MiR-93 Promotes Tumorigenesis and Metastasis of Non-Small Cell Lung Cancer Cells

Non-small cell lung cancer (NSCLC) accounts for approximately 85% of clinical lung cancer cases.
MicroRNA-93 (miR-93) acts as an oncomiR in many human cancers, including NSCLC.
The mechanism of miR-93 involvement in NSCLC was previously unknown.
This study aimed to reveal and explain this mechanism to contribute to developing new diagnostic biomarkers and individualized therapeutic tools.

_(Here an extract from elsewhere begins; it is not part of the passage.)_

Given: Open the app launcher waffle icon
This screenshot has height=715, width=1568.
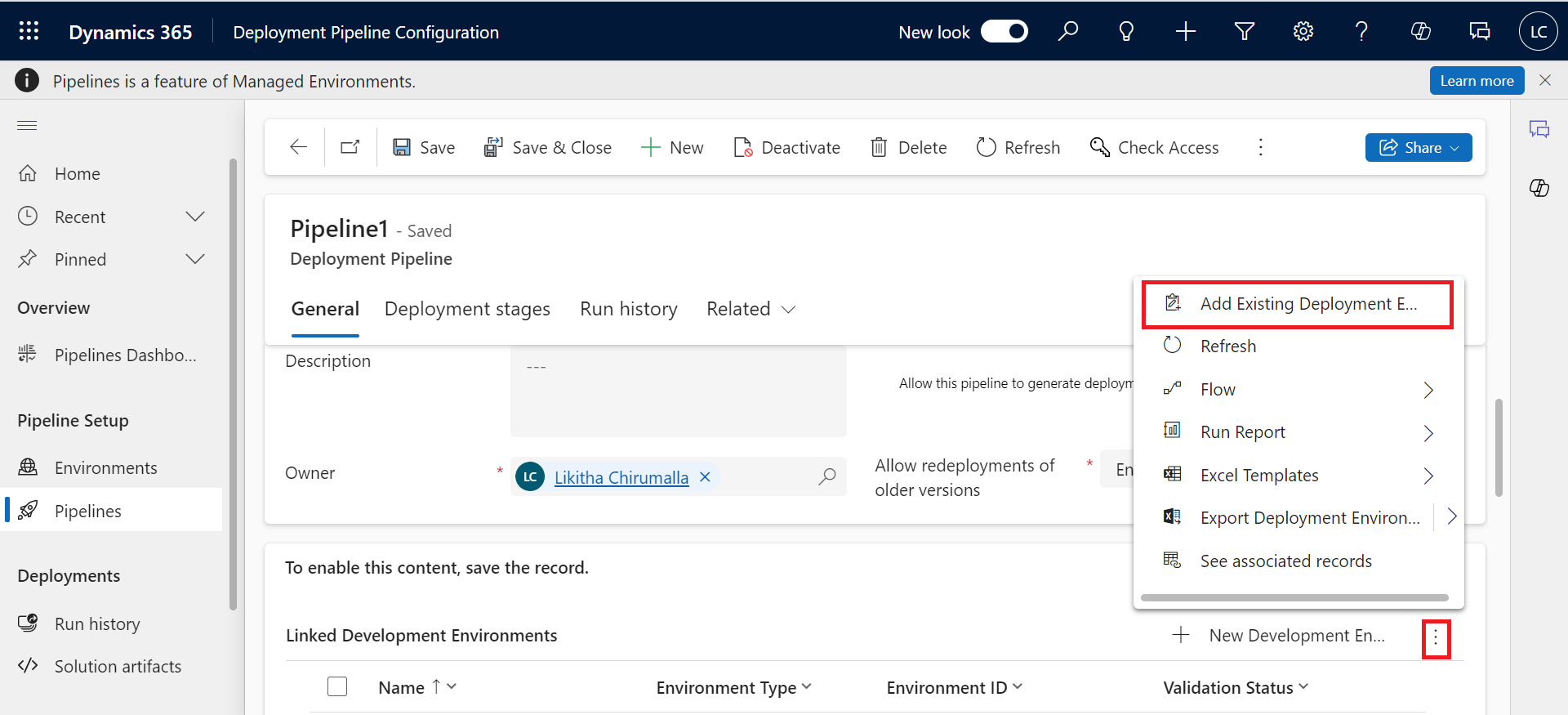Looking at the screenshot, I should (x=29, y=31).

MiR-93 expression was determined in NSCLC cell lines A549, H1975, and H1299.
Cells were transfected with:
- Control plasmids (Mock group).
- MiR-93 overexpression plasmids (miR-93 Up group).
- MiR-93 inhibitor plasmids (miR-93 Down group).
Effects of miR-93 on cell proliferation, migration, and invasion were determined.
In vivo effects of miR-93 on tumor metastasis were determined in an NSCLC xenograft mouse model.
Molecular mechanisms were investigated via dual luciferase reporter assay and western blotting.

MiR-93 expression levels were significantly greater in NSCLC cell lines than in normal lung epithelial cells.
Cell proliferation, migration, and invasion were significantly stimulated by miR-93 upregulation (all P<0.05) and inhibited by miR-93 downregulation.
Dual luciferase reporter assay demonstrated that miR-93 directly bound with the 3′-untranslated region of the tumor suppressor gene LKB1.
Western blotting analysis indicated that miR-93 activated the PI3K/Akt pathway by inhibiting LKB1, PTEN, and p21.
Increased expression of miR-93 induced significant hepatic metastasis of lung cancer in the xenograft mouse model.

MiR-93 expression in A549, H1975, and H1299 cells was 2.57, 3.17, and 3.72-fold higher, respectively, than in BEAS-2B cells (all P<0.001).
The number of colonies formed by A549 cells in the Mock group, the miR-93 Up group, and the miR-93 Down group were 198 $\pm$ 18, 266 $\pm$ 25, and 123 $\pm$ 23, respectively.
The colonies formed by H1299 cells in the Mock group, the miR-93 Up group, and the miR-93 Down group numbered 57 $\pm$ 5, 86 $\pm$ 11, and 24 $\pm$ 10, respectively.

Analysis indicated that LKB1, PTEN, and CDKN1A were candidate targets of miR-93.
293T cells transfected with miR-93 mimic had 64% lower luciferase activity than parental 293T cells, 293T cells transfected with the control plasmid, or 293T cells transfected with the plasmid expressing LKB1 mutant 3′-UTR (all P<0.01).

Tumors from miR-93 Down A549 cells had significantly lower rates of pleural dissemination and hepatic metastasis than controls.
The miR-93 Down group had a lower rate of pleural dissemination than the Mock group (80% vs 100%, P<0.05) and no hepatic metastasis (0 vs 80%, P<0.01).
The survival time of miR-93 Down group was significantly longer than that of Mock group (P=0.039), with the median survival time was 58 days vs 53 days.

Overexpression of miR-93 facilitates tumorigenesis and metastasis of NSCLC.
These findings provide novel insight into the mechanism of miR-93 involvement in NSCLC, suggesting that miR-93 may serve as a potential therapeutic target.
MiR-93 promotes lung cancer proliferation and metastasis both in vitro and in vivo and identified LKB1 as a novel target of miR-93 in NSCLC.
MiR-93 inhibits LKB1, PTEN, and CDKN1A, thereby activating proliferation and metastases through the PI3K/Akt pathway in NSCLC.
The tumorigenic activity of miR-93 is mediated by activation of the oncogenic PI3K/Akt pathway through inhibition of LKB1, PTEN, and p21 expression.